Leaving IB for PE Analyst role

Hi Monkeys,

I am an A1 at the usual corner sweatshop. For the first half year, I have not been enjoying my experience of IB to say at least, mainly due to pages re-shuffling and non-interesting staffings that require only quarter of the brain to complete. Somehow, I still managed to get good reviews so far and got a decent reputation in the team. 


I received an offer to join a PE firm as an Analyst, however, the condition is that I start there early, meaning I would need to repay my banking sign-on and would not receive the summer bonus. I asked the PE and they are not willing to compensate for that. That being said, it is quite a good fund imo and I would see myself staying there for a few years (many people in fact do stay as they have decent WLB and pay is above the street). Would you take the offer or rather wait 1 more year and recruit for Associate roles in PE?
Note, this is for Europe/UK, so there is no on-cycle recruitment where I could have secured an Associate role in PE in my 1st year of monkey misery.

 

It’s your choice, no one can tell you what the right call is. Some thoughts based on my friends, their experiences, and what I’ve seen:

  • Unsure the PE fund or their history. It could be a bait and switch and you will fail to understand execution, spending most your time sourcing or doing portfolio admin tasks that result in you failing to understand a deal process. There also might not be as clear an upward trajectory as you are hoping at which point it will be very hard to find an alternate role when competing against those with more traditional backgrounds. This is why most experienced professionals would agree, starting in PE might not be preferable for a majority of situations. This is counterintuitive, but makes a lot of sense once you have seen both sides. The fund matters a ton for whether this move makes sense. On another vein, I have a friend who went to an unknown family office that had better hours and better deal exposure than almost any IB analyst or PE analyst and stayed there for 6 years, with his MBA completed and paid for, before making a move (think a Michael Bloomberg type family office right as it got going). If you can find a great situation it might be worth it—it’s just very risky and hard to know.
  • Where are you doing/ supposed to do IB? Big difference between a random boutique and an evercore offer or something.
 

With that id then just say 2 things:

  • Grass isn’t always greener—you might lose a situation where you are regarded highly and have other peers around you for a situation where you get worked like dog around assholes, who don’t think you are good at your role.
  • You will be sorta trapped once you move. You mentioned people said it had good culture—call people who left the firm and ask why and what you should do. 
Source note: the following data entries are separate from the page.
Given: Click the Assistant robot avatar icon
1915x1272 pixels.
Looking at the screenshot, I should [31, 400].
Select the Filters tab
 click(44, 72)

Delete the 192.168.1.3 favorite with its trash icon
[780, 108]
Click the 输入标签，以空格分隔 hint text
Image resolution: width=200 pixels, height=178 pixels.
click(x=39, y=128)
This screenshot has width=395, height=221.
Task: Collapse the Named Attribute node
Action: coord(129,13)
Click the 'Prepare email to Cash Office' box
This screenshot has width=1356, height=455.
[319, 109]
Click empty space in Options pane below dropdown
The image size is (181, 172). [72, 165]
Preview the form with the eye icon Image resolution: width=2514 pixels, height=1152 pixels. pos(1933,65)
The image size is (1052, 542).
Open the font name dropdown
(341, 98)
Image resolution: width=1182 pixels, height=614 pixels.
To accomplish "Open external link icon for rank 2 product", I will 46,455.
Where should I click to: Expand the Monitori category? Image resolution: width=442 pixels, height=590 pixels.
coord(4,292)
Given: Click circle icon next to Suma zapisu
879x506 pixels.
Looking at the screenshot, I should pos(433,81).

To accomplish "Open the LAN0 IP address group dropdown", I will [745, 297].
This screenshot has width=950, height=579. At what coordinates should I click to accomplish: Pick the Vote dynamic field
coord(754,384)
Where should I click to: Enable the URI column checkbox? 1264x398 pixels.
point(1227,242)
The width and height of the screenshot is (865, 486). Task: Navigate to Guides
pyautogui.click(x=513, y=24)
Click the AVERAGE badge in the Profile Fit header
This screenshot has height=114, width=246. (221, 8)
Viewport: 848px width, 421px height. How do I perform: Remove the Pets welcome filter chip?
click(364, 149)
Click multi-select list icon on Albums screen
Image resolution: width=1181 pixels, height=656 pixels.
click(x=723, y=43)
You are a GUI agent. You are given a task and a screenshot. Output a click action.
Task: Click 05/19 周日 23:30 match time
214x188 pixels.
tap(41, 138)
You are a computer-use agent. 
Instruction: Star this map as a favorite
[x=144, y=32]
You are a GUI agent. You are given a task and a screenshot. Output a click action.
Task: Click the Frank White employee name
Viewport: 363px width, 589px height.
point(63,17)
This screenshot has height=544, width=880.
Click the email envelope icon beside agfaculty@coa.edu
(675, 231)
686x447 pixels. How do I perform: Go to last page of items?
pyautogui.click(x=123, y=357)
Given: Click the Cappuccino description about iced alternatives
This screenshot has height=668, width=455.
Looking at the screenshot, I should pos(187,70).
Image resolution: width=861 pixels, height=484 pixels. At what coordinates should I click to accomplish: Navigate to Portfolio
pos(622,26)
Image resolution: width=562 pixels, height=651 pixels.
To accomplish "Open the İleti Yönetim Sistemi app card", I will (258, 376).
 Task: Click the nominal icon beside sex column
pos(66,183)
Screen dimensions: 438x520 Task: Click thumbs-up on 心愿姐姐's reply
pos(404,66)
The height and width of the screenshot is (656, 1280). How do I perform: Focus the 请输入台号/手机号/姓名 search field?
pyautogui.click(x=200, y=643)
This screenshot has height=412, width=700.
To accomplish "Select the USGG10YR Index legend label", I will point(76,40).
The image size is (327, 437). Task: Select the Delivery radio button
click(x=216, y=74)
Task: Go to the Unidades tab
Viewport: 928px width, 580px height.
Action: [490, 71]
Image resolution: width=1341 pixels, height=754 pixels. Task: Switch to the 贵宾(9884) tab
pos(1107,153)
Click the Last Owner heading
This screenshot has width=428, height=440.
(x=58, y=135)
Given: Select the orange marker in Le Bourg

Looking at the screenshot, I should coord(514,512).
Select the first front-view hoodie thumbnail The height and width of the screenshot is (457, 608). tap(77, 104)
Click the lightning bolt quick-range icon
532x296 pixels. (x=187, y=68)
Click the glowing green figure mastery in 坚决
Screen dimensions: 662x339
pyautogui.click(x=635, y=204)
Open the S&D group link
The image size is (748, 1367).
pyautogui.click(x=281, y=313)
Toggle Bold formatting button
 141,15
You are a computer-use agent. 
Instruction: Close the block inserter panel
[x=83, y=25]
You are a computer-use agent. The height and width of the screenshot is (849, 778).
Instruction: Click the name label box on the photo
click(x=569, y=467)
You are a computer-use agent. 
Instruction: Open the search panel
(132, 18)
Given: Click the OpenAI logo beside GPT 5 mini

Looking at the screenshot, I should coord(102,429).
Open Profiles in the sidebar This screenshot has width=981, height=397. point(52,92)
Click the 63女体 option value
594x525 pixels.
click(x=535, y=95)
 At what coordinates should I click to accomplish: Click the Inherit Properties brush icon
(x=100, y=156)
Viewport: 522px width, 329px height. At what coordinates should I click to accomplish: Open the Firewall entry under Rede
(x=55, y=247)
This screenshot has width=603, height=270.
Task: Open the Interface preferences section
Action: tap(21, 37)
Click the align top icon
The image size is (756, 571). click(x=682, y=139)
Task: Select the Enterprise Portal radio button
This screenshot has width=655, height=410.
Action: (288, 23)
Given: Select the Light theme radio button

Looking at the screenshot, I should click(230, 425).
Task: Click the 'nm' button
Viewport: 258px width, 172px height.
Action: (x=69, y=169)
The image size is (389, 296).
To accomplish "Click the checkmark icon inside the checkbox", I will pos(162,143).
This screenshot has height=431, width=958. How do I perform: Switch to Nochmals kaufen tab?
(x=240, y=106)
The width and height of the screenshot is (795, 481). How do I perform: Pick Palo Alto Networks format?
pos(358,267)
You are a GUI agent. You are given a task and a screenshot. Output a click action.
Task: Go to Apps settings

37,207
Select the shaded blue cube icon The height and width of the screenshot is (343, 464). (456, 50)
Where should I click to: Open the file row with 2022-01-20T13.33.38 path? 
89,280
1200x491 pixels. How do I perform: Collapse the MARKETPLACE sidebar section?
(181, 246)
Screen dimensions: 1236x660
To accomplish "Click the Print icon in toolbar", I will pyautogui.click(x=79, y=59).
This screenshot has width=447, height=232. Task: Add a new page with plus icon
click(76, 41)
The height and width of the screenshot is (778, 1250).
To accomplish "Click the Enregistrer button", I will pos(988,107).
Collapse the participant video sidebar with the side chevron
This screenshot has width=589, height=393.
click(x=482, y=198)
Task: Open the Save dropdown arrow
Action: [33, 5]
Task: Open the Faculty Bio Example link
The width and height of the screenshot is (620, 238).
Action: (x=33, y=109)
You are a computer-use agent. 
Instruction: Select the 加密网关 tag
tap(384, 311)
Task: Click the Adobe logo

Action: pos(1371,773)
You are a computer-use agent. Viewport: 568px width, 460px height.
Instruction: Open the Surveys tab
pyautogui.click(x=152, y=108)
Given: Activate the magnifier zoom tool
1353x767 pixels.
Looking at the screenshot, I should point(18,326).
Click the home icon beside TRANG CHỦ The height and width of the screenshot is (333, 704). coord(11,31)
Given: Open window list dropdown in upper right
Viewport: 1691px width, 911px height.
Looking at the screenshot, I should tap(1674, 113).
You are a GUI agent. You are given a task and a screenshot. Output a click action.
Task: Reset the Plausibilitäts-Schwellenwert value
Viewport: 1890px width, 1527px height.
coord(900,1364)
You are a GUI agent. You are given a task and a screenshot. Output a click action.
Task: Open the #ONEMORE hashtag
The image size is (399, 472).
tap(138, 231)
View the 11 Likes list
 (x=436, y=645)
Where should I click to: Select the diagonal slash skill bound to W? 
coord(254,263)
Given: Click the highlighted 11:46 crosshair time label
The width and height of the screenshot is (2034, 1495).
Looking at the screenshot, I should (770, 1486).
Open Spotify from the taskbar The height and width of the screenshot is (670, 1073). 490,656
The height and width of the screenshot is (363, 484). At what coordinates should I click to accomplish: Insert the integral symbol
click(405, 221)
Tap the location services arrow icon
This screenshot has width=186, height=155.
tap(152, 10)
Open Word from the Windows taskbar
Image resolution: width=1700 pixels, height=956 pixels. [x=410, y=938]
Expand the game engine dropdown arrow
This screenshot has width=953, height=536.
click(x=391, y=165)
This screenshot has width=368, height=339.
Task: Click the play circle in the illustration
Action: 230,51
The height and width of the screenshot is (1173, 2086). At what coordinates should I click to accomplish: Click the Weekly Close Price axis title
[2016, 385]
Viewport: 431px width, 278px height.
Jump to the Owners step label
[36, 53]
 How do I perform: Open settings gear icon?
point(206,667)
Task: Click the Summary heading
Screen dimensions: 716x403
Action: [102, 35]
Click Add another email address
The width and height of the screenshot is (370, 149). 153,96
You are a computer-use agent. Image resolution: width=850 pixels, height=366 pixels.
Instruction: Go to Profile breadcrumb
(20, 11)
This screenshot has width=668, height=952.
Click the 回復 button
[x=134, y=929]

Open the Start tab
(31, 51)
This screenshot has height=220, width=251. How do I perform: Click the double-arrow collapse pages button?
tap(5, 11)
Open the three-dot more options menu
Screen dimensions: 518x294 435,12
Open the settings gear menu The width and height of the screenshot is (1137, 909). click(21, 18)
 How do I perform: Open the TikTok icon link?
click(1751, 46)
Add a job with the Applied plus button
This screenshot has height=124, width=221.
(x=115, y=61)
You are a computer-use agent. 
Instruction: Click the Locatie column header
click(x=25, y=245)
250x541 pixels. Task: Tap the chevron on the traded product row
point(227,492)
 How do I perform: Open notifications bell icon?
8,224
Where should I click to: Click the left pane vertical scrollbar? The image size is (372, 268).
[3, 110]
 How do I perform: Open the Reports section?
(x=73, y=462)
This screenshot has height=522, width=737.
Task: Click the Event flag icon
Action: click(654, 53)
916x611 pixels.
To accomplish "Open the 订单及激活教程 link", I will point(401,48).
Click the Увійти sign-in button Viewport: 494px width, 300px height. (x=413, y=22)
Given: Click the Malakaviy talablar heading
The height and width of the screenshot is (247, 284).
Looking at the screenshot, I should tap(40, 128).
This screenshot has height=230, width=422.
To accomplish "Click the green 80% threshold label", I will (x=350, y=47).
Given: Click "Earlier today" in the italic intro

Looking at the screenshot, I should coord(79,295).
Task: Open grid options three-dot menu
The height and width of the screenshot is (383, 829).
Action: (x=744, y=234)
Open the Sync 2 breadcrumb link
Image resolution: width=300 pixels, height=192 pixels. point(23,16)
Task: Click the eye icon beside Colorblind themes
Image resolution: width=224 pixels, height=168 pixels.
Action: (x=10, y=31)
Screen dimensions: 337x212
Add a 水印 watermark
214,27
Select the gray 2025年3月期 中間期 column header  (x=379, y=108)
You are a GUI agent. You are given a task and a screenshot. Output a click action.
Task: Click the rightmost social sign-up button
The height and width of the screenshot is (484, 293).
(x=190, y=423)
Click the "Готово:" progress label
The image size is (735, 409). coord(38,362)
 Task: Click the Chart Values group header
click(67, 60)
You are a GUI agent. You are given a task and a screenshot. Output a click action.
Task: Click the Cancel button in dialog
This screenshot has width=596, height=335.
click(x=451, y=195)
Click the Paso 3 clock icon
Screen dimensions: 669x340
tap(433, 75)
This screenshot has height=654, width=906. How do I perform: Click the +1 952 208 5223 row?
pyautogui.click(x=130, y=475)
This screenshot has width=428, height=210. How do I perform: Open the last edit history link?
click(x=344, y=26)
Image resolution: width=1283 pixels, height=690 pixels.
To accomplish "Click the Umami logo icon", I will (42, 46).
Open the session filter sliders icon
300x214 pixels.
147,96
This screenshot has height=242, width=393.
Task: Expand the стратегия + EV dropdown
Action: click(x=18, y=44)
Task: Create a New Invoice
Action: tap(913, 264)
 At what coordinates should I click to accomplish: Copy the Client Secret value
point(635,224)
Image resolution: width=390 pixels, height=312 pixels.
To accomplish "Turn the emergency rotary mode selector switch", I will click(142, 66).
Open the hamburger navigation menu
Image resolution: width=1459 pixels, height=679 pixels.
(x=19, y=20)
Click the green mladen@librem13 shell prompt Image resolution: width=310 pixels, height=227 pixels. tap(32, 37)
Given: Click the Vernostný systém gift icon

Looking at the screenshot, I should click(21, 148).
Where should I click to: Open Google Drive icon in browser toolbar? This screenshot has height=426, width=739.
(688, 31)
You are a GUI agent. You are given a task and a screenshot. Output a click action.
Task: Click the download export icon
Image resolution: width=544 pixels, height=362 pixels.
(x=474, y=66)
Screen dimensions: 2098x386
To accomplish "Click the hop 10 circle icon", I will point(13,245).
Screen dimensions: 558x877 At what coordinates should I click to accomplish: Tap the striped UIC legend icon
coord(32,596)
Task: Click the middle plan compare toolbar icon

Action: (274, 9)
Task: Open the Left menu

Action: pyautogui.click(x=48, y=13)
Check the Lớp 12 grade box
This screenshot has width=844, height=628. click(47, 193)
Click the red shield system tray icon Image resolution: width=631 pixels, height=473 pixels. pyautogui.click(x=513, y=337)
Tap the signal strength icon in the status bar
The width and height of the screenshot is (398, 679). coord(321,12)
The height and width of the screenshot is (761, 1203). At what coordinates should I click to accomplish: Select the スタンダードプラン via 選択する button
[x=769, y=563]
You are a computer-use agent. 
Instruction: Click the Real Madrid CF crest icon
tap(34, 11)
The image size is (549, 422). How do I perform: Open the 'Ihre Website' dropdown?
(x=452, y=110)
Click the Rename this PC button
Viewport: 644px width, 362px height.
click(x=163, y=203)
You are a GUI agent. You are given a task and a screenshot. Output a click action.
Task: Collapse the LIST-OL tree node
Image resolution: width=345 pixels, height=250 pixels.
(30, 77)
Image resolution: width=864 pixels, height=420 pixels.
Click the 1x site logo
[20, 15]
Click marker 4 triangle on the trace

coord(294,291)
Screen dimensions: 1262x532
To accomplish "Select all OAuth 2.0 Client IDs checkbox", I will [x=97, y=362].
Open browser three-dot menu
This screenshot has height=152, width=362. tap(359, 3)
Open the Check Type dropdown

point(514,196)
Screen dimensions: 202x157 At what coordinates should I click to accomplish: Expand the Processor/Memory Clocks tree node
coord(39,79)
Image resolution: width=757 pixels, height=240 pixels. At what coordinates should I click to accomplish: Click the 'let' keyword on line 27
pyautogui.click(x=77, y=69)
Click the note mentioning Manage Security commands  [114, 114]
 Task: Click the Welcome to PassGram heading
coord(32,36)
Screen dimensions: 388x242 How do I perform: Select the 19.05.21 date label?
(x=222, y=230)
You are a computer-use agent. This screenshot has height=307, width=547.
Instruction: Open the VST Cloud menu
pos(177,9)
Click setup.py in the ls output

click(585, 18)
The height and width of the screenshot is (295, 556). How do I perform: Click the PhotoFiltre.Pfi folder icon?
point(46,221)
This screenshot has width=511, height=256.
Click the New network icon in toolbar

If people that left the firm say—great culture/ makes sense to make this move. Make the move and don’t look back—but also acknowledge you will burn bridges and it might result in the same situation.

For context, had a friend leave a top BB for kkr/blackstone/ TPG after a year and they regretted it because they felt they left for the prestige and brand and as a result torched the relationships at their old shop and in the long run they would have just stayed an extra year to maintain those relationships for life. It’s an individual decision that should just depend on how much you hate your current gig and the info you are able to gather on what you are leaving for.

 
Most Helpful

Generally a red flag if they’re recruiting people in banking but not willing to cover the bonus if you left. Do you wanna work for a place that will cheap out like that, idk. Ask if they will pay out a full year bonus and have it in your contract. Singing bonus kind of understandable they don’t cover, but are they covering moving or having their own signing?

I noticed a few words bait and switch in the comment above without reading much. YES. People and recruiters bait and switch for all kinds of things on all levels all the time.

If you’re at a good spot and have good reviews, you’re in a place of strength for negotiating. Why give that all up at the first bone thrown at you?

 

They pay their own sign-on and full year bonus is mentioned in the contract. 

Understand the point of the first bone being thrown at me, but I think that this is one of the places I'd consider also for Associate role - there is no guarantee that I would get something better than this in the future. While it is not BX/KKR/Apollo, it is still a good place in my view (people from BB / MBB consultancies exit there).

 

Here is a lesson I learned after many years..

Chasing prestige is a trap. You are already in a prestigious field, it's unfair you will give up a bonus for a cheap fund. Look at how much your bonus is, think about all the hours you worked for it. I promise you, especially in this environment and with the mass exodus of talent from this industry, you will find a place that will pay your sign-on bonus. Don't settle. Think about it, how long are you going to chase prestige for? That 50k pound bonus you're about to forego is life-changing and you'll never get it back.